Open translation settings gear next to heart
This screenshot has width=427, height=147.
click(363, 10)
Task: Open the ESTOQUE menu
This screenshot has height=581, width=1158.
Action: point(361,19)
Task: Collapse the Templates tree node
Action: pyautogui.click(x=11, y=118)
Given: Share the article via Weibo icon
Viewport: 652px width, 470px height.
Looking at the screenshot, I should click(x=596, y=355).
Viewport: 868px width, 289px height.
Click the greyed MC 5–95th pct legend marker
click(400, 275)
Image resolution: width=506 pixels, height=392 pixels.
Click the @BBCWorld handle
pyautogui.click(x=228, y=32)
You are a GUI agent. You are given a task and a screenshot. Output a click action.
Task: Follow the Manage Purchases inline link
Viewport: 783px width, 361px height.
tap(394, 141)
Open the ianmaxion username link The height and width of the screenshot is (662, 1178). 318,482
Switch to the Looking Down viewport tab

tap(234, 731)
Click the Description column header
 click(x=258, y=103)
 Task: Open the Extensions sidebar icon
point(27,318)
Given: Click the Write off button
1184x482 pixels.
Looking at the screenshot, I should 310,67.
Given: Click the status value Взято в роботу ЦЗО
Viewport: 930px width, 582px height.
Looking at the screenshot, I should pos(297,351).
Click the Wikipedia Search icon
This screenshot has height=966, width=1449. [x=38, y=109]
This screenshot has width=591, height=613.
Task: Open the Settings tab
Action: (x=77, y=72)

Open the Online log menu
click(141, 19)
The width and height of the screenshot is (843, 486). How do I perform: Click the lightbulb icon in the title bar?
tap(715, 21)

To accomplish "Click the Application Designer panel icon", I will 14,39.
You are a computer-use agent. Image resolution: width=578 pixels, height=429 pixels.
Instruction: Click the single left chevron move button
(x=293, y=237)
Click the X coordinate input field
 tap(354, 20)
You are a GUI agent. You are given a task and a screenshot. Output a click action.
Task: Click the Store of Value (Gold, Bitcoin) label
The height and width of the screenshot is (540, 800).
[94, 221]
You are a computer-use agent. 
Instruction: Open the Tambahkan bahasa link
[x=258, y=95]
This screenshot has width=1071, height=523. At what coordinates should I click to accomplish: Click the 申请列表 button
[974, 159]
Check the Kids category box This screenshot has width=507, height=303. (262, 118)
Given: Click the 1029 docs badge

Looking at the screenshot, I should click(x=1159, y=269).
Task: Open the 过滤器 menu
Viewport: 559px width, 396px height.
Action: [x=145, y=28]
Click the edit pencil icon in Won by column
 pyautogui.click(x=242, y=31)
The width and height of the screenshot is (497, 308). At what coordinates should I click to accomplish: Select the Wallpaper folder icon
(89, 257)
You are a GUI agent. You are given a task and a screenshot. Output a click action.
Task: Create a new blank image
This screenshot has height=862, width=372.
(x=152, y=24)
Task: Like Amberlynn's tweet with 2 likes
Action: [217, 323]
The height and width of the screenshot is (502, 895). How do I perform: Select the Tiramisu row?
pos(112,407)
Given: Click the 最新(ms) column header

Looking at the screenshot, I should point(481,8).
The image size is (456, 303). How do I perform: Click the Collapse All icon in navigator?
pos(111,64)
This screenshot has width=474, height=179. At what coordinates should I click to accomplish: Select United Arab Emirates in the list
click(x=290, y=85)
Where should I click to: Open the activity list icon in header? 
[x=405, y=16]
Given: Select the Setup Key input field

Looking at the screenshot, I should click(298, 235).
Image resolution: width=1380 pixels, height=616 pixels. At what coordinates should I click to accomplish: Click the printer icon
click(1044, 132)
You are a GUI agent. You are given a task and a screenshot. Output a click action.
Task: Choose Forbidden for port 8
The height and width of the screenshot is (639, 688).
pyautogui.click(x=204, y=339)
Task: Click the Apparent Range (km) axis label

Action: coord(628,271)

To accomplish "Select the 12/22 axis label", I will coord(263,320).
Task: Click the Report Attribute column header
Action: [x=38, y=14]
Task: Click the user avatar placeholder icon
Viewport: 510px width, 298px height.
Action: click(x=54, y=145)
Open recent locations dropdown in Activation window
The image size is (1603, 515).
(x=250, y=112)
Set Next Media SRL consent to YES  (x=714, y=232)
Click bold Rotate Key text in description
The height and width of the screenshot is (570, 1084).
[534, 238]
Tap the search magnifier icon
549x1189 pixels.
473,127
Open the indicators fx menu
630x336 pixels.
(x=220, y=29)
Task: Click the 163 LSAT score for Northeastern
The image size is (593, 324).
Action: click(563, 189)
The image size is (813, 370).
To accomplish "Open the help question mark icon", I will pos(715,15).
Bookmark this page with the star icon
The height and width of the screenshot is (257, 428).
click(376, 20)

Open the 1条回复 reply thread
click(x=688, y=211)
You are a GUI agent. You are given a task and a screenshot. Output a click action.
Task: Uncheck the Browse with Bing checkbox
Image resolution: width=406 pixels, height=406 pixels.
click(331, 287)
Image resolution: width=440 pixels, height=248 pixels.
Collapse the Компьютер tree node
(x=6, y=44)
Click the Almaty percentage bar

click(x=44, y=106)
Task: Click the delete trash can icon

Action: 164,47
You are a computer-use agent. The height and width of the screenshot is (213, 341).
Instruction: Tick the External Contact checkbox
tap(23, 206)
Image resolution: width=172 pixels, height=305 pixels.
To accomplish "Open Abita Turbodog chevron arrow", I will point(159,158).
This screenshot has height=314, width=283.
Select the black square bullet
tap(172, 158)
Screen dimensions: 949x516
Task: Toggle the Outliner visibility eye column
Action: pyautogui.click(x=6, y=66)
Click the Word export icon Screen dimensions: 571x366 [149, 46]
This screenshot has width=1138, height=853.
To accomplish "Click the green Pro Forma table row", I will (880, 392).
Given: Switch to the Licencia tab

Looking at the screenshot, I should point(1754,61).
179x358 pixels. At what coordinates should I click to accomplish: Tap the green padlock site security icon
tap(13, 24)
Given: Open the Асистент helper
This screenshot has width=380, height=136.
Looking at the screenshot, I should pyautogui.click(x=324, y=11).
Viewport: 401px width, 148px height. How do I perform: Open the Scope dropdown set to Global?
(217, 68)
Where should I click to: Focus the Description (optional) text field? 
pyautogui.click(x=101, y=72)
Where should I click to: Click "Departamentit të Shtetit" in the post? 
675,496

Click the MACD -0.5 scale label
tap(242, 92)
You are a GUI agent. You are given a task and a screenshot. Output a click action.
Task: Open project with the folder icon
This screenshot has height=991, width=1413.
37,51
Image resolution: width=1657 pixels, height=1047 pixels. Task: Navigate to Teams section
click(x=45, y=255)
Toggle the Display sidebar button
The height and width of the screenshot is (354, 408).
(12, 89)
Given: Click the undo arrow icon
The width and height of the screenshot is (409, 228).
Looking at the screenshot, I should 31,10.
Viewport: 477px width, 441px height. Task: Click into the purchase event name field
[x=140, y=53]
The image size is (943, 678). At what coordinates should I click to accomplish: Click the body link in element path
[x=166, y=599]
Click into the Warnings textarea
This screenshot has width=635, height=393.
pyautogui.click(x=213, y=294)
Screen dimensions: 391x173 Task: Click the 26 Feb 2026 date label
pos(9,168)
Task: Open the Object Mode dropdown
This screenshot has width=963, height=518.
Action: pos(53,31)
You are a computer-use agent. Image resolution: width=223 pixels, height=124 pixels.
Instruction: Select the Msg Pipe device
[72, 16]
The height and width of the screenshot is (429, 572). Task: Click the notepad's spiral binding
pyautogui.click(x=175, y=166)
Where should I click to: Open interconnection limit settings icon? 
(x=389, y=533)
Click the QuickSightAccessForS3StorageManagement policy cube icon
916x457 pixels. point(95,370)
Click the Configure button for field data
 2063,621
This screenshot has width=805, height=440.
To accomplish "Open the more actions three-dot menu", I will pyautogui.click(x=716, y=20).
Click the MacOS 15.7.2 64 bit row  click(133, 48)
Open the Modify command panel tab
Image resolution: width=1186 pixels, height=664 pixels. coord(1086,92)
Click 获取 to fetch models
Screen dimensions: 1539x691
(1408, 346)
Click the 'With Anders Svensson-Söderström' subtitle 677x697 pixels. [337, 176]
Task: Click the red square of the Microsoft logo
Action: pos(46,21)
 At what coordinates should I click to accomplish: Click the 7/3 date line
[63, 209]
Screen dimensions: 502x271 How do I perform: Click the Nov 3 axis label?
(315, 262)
⁂
What is expected> Look above for the line with "Click the greyed MC 5–95th pct legend marker" and the line with "You are a computer-use agent. Image resolution: width=578", and reproduce exactly those two lines plus every line between, nothing more.

Reply to the task>
Click the greyed MC 5–95th pct legend marker
click(400, 275)
Image resolution: width=506 pixels, height=392 pixels.
Click the @BBCWorld handle
pyautogui.click(x=228, y=32)
You are a GUI agent. You are given a task and a screenshot. Output a click action.
Task: Follow the Manage Purchases inline link
Viewport: 783px width, 361px height.
tap(394, 141)
Open the ianmaxion username link The height and width of the screenshot is (662, 1178). 318,482
Switch to the Looking Down viewport tab

tap(234, 731)
Click the Description column header
 click(x=258, y=103)
 Task: Open the Extensions sidebar icon
point(27,318)
Given: Click the Write off button
1184x482 pixels.
Looking at the screenshot, I should 310,67.
Given: Click the status value Взято в роботу ЦЗО
Viewport: 930px width, 582px height.
Looking at the screenshot, I should pos(297,351).
Click the Wikipedia Search icon
This screenshot has height=966, width=1449. [x=38, y=109]
This screenshot has width=591, height=613.
Task: Open the Settings tab
Action: (x=77, y=72)

Open the Online log menu
click(141, 19)
The width and height of the screenshot is (843, 486). How do I perform: Click the lightbulb icon in the title bar?
tap(715, 21)

To accomplish "Click the Application Designer panel icon", I will 14,39.
You are a computer-use agent. Image resolution: width=578 pixels, height=429 pixels.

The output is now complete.